Given task:
Find each of the lines below that contains the string "size", matching case exactly, and copy those lines in full.

Material:
<<<<

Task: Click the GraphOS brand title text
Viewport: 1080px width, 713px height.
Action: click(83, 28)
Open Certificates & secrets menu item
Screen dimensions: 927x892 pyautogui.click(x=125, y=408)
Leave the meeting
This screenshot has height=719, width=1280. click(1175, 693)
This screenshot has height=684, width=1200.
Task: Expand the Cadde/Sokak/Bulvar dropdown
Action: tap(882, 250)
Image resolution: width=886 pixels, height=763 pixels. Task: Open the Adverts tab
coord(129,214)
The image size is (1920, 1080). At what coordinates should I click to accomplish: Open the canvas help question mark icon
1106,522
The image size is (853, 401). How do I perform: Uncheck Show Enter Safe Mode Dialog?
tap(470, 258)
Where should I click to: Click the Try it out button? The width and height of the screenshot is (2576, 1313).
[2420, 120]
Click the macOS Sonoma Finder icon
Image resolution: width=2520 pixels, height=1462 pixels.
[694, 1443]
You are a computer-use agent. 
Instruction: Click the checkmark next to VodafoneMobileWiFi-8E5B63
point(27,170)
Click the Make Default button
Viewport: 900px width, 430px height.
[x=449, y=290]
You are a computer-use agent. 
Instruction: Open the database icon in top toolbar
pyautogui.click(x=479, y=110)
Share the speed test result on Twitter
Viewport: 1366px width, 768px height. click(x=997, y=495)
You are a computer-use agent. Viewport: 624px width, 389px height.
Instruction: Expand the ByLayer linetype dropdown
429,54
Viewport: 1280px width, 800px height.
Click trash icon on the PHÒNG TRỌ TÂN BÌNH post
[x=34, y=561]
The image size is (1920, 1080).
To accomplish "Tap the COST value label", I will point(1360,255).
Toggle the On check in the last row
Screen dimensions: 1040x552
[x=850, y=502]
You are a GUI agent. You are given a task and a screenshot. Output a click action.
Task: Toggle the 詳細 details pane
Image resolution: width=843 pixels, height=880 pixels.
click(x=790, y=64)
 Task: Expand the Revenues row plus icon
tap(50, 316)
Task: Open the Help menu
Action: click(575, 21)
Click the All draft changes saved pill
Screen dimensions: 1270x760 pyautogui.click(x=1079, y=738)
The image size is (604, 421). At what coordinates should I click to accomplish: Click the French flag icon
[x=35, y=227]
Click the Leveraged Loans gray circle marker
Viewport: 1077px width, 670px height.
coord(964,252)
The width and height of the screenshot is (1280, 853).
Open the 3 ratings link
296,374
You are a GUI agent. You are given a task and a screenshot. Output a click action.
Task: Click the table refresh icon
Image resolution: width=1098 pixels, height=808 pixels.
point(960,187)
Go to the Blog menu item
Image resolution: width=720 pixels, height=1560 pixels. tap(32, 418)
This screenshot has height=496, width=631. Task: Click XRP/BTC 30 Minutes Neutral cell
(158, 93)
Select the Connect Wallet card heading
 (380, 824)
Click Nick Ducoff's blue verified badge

>>>>

Answer for the task:
The image size is (1920, 1080). At what coordinates should I click to accomplish: Open the canvas help question mark icon
The image size is (853, 401). How do I perform: Uncheck Show Enter Safe Mode Dialog?
The image size is (1920, 1080).
The image size is (604, 421). At what coordinates should I click to accomplish: Click the French flag icon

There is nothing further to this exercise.